Breeding: SIRE: Roytrease DAM: Irish Temptress
Whelped : March 1984
Trainer : Norm McCullagh
Owners : J. Rule, R. Hay, A & N McCullagh
Career Race Record : 104 starts, 51 wins, 34 placings
Career Prizemoney : $127,600
- Winner 1986 Sandown Cup
- Winner 1987 Sandown Cup
- Winner 1988 Sandown Cup
- Winner 1989 Sandown Cup
- Winner 1987 Association Cup
- Winner 1986 Victorian National Distance Championship
- Winner Navy Day Trophy
- Winner Coca-Cola Distance Final
When Warrnambool trainer Norm McCullagh was educating [breaking-in] a greyhound called ‘Roy’ in the winter months of 1985, he had no idea that this pup was about to take him on the ride of his life.
“Roy didn’t break-in too flash. I thought I might eventually win a race or two with him so I spelled him and then put him back into work a few weeks later”, McCullagh revealed.
To say that Roy improved in the ensuing months would be a massive understatement, and McCullagh recently spoke about the pup’s first race start when he lined up in a sprint race at Warrnambool as Bold Trease.
“In his first start Bold Trease jumped eight lengths last and ended up winning by eight lengths. At that point I thought I might have a stayer on my hands. Then in his first start at Sandown he dropped out to last and won again. From there some big offers came flooding in for him”, McCullagh said.

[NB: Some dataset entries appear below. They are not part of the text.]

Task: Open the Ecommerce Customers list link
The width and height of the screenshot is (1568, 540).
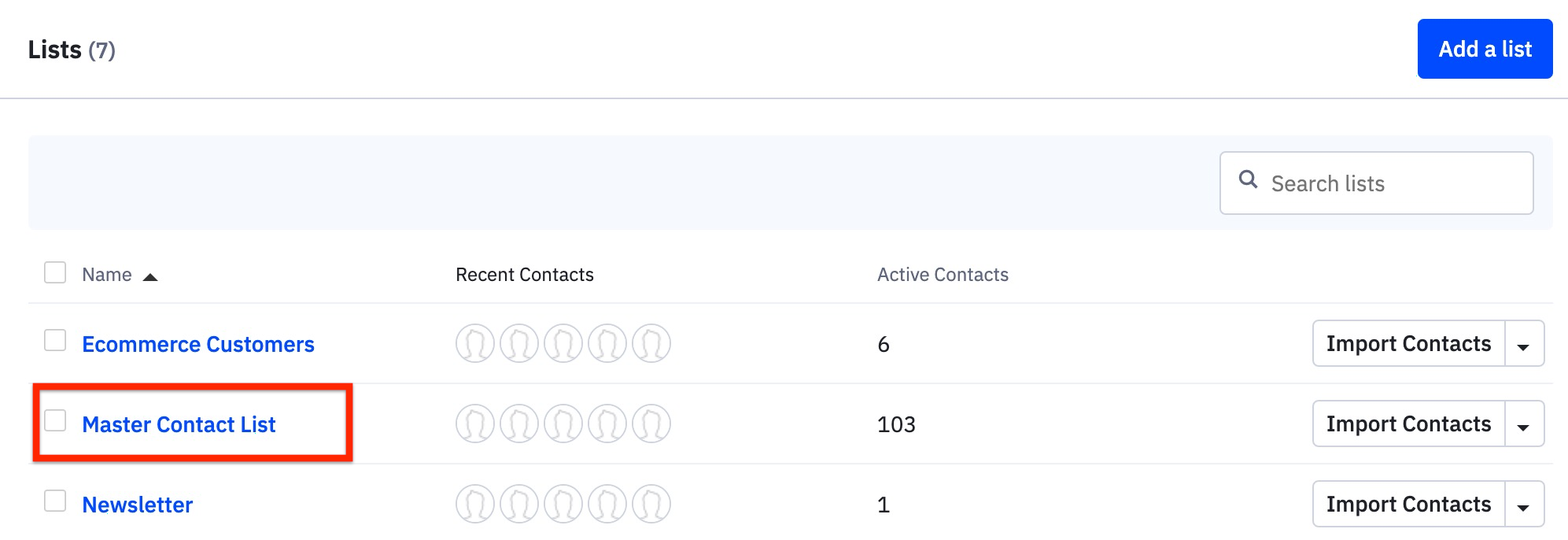Action: pyautogui.click(x=198, y=345)

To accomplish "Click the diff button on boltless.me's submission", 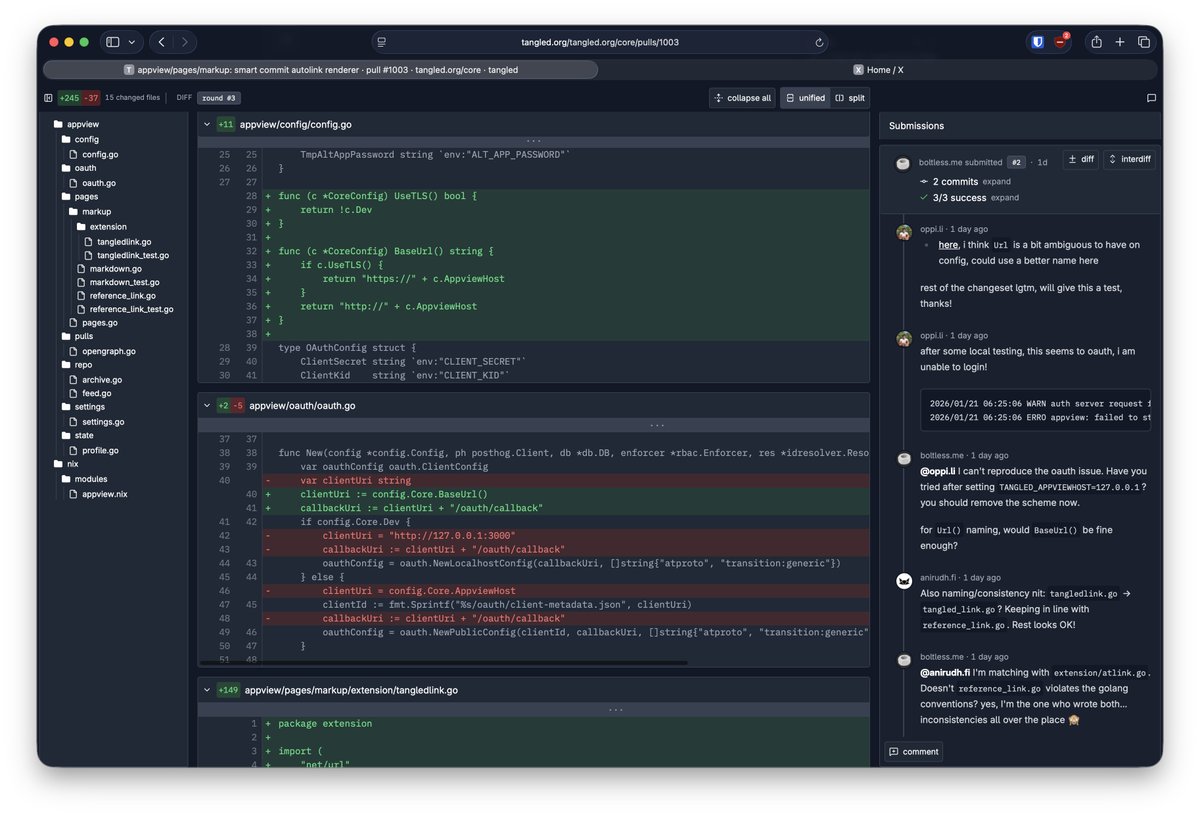I will (1080, 159).
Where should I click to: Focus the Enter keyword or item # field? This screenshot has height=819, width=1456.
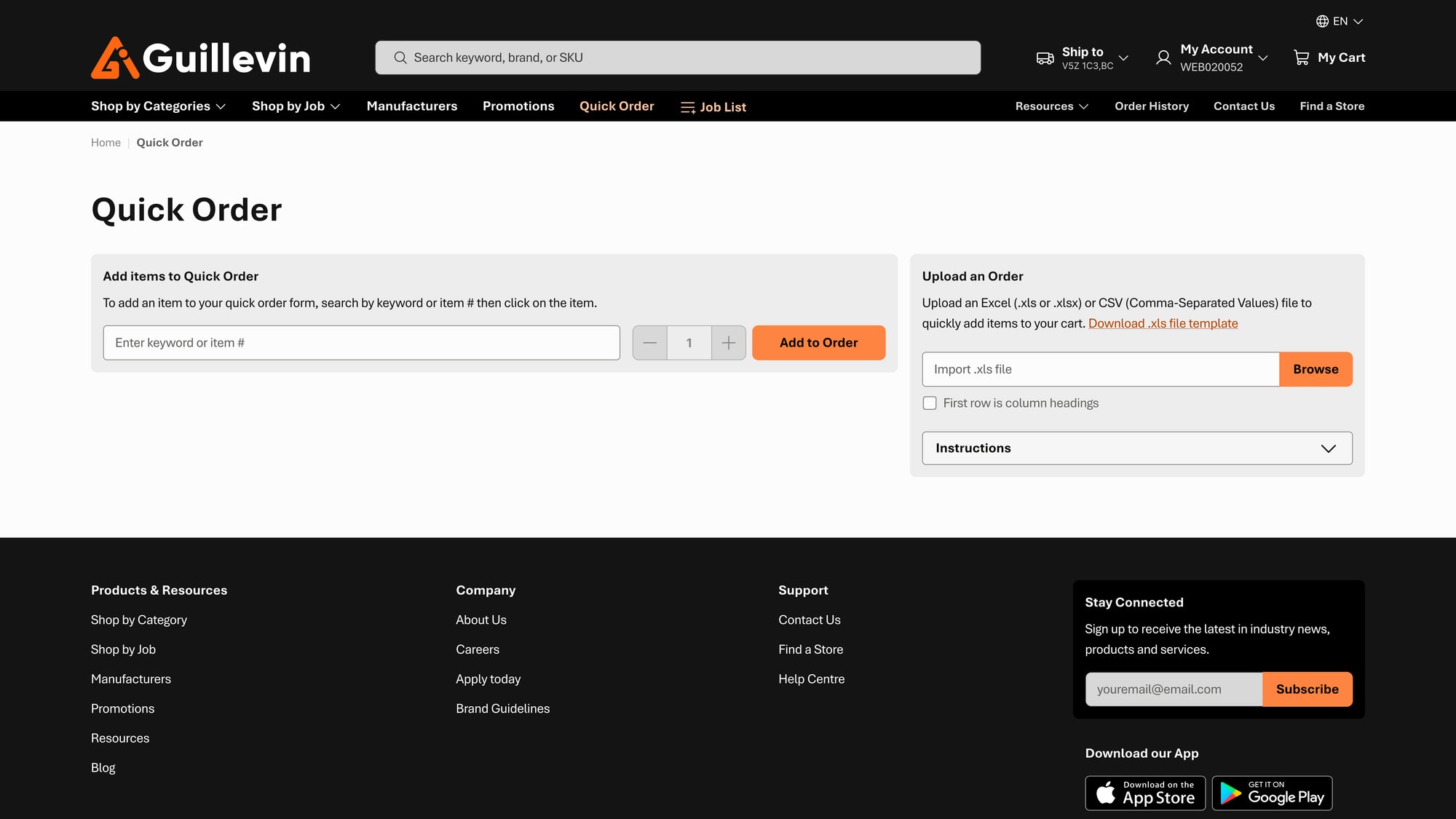coord(361,343)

McCullagh resisted temptation and refused to sell Bold Trease, who went on to win eight feature races including achieving the unthinkable, capturing Australia’s premier distance event, the Group 1 Sandown Cup, an incredible four years in a row from 1986-’89.
Two years of racing is considered a lengthy career these days and perhaps three years was back then, but winning any race four years in succession let alone an event of such prestige is probably the greatest feat any greyhound has ever accomplished.
“Roy had a pretty big motor and a great will to win. He would just keep going and would have run 1000 metres if I had let him. And he was so consistent being unplaced only 12 times in 104 starts”, McCullagh said.
While racing at the top level for such a long period, Bold Trease came across some quality stayers and, as such, rivalries were forged.
“His greatest rivals were High Intensity and Pharaoh’s Mask. But stayers of that calibre would come and go and Bold Trease sometimes had to go six weeks without a run because there weren’t enough people willing to race their dogs against him”, McCullagh said.
A lack of racing made it difficult for McCullagh to maintain Bold Trease’s fitness levels, and he was feeling pressure from the legions of fans who had built such high expectations of the greyhound that race caller Ron Hawkswell had dubbed “The Warrnambool Warrior”.
“There was a bit of pressure trying to get him up all the time”, Norm admitted. “The whole town of Warrnambool was behind him including the local council, and he would draw huge crowds to the races. He’d sometimes have up to 20 people queuing up to get a glimpse of him when we arrived at the races for kennelling. He was a real icon.”
Bold Trease’s fan base spread not only beyond Warrnambool, but right across the country.
“He brought so many people through the turnstiles in Tasmania that the crowd spilled on to the racetrack when he broke the track record in the Launceston Cup. He had fans all over Australia and I still get a Christmas card each year from a family in Adelaide who followed his career”, McCullagh said with a smile.
In 104 starts Bold Trease managed 51 wins and 34 placings and earned $127,600 in prize money.